Activity list:
1: In the sun-safety article, what minimum SPF does Dr. Brian Curtis recommend for everyone?
2: Rewrite the passage of the sun-safety article between "When it comes to summer, UV" and "and your skin.", inclusive, replacing "surface" with "ground".
3: Pick up the sun-safety article after its final sentence and write what comes next.

Excerpted text:
-.-.-

Peoria, ILL. (WMBD)- The Memorial Day weekend is upon us and that means the unofficial start to summer, and the start to sunburn season.

When it comes to summer, UV rays start to get mentioned more and more. There are three types of UV, or ultraviolent, rays. UV-A is the biggest issue when it comes to getting sunburned as these rays easily pass through the stratospheric ozone layer. UV-B is the second type we frequently hear about. These get filtered by the ozone layer, but some of the harmful radiation can make it to the surface and your skin.

Protection from these rays comes down to a few things: sunscreen, hats, sunglasses, and long sleeve shirts. The most common form of protection is of course the sunscreen. OSF Healthcare’s Dr. Brian Curtis says that a minimum of SPF 15 is recommended for everyone. People with fairer skin should lean more towards SPF 50 or higher and people with darker complexions can still run the risk of skin cancer.

-.-.-

Screenshot grounding data
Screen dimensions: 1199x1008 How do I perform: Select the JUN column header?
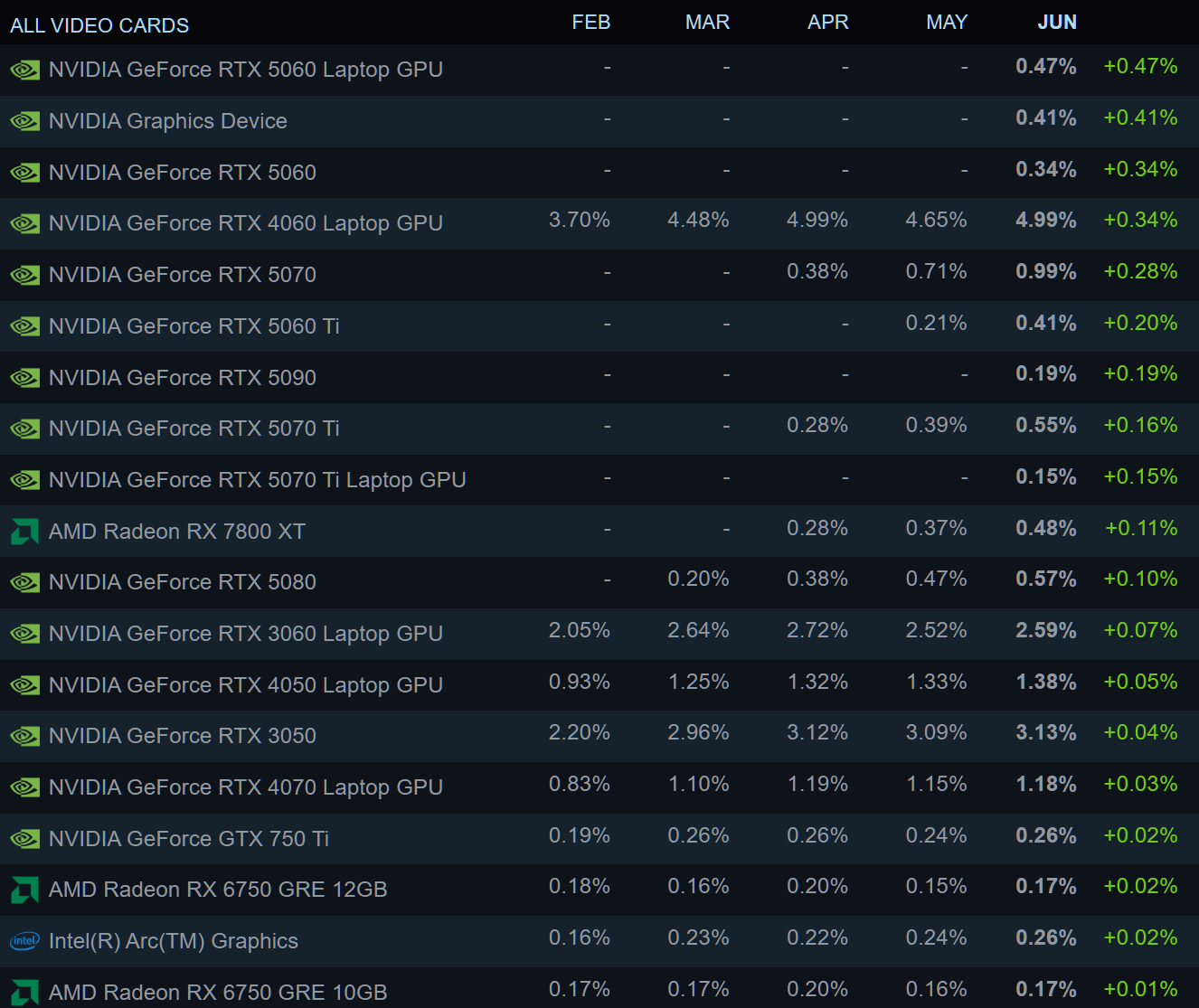[1056, 23]
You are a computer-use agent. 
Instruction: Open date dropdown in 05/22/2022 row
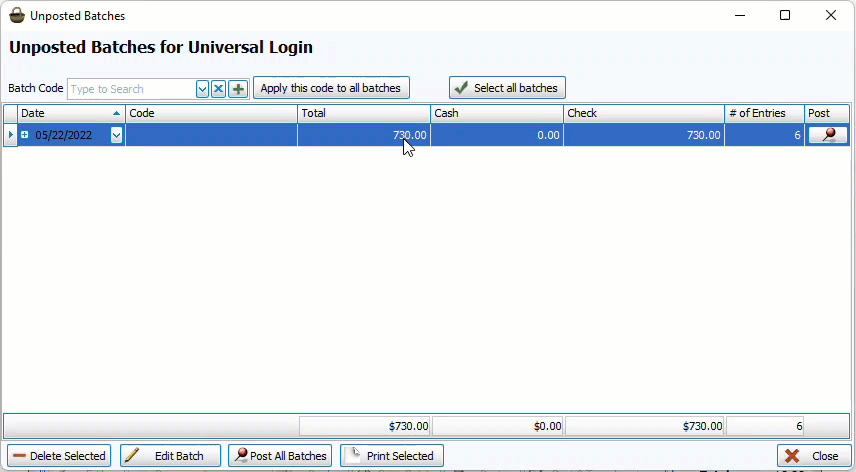pos(116,135)
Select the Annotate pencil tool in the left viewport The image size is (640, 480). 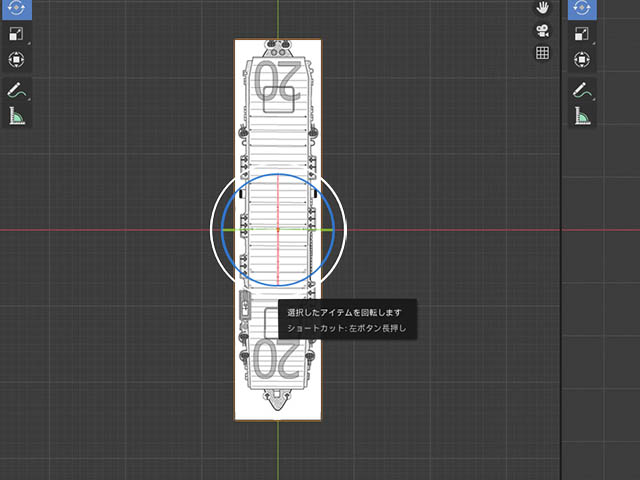pyautogui.click(x=16, y=91)
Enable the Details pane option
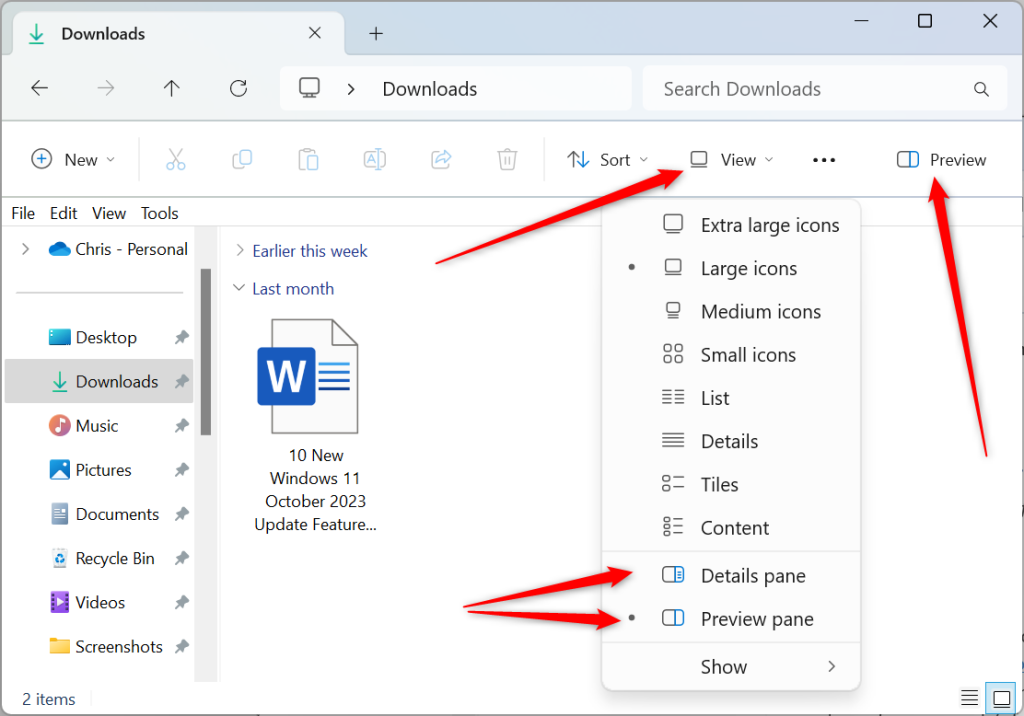The height and width of the screenshot is (716, 1024). click(752, 576)
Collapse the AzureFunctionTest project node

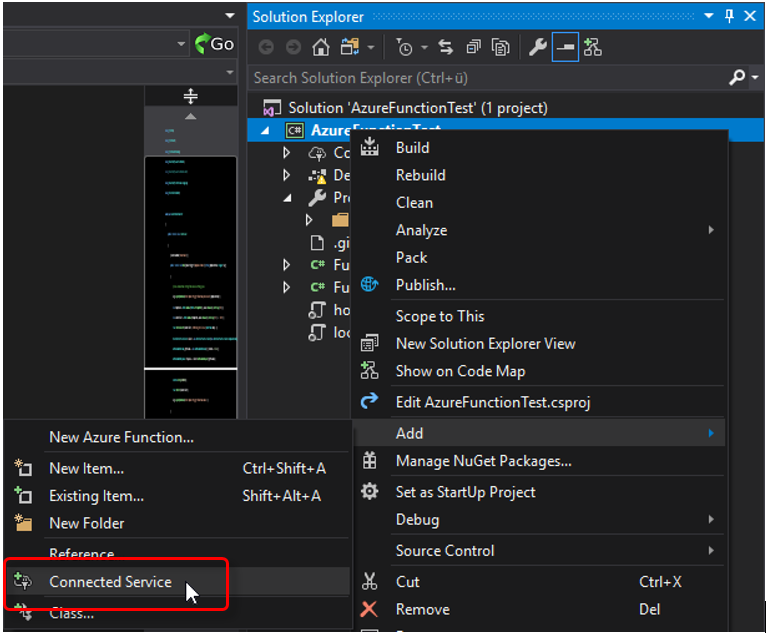tap(266, 131)
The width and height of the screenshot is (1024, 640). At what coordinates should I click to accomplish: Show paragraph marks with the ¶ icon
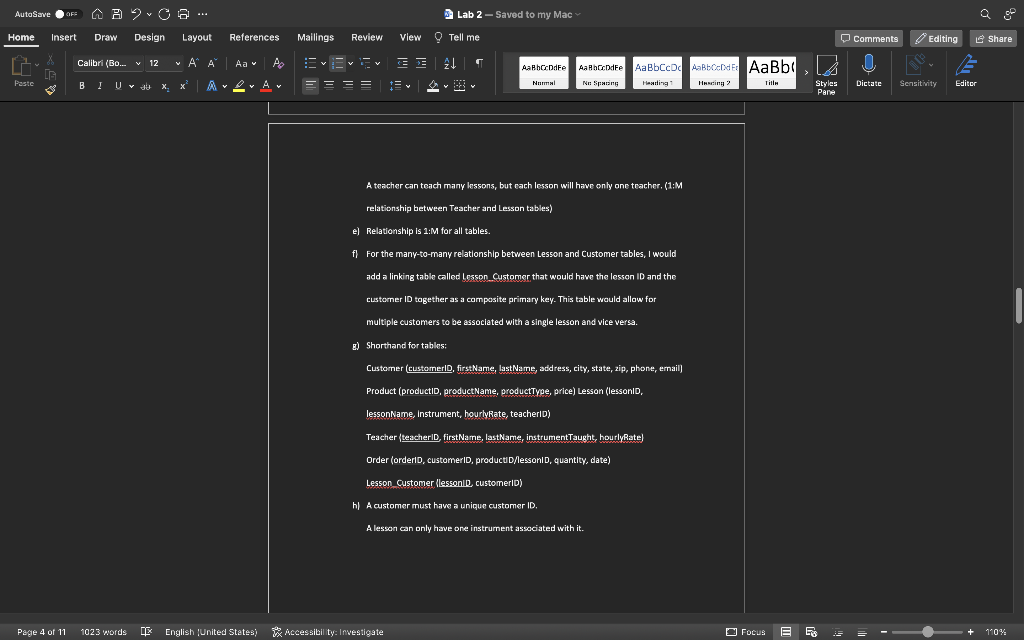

-.-.-

Response list:
1: SPF 15

2:
When it comes to summer, UV rays start to get mentioned more and more. There are three types of UV, or ultraviolent, rays. UV-A is the biggest issue when it comes to getting sunburned as these rays easily pass through the stratospheric ozone layer. UV-B is the second type we frequently hear about. These get filtered by the ozone layer, but some of the harmful radiation can make it to the ground and your skin.

3:
Skin cancer is the most common and most treatable type of cancer, especially when caught early. Skin cancer is also a cumulative disease, meaning that even one sunburn can increase your risk.

The UV index is a good way to determine how long it’ll take to get a sunburn. A rating of 6-7 or high is a burn time of around 15-25 minutes. A rating of 8-10 or very high means you should add some sunglasses to your look and damage will occur in 15 minutes. A rating above a 10 is an extreme risk and sun damage will occur in less than 10 minutes.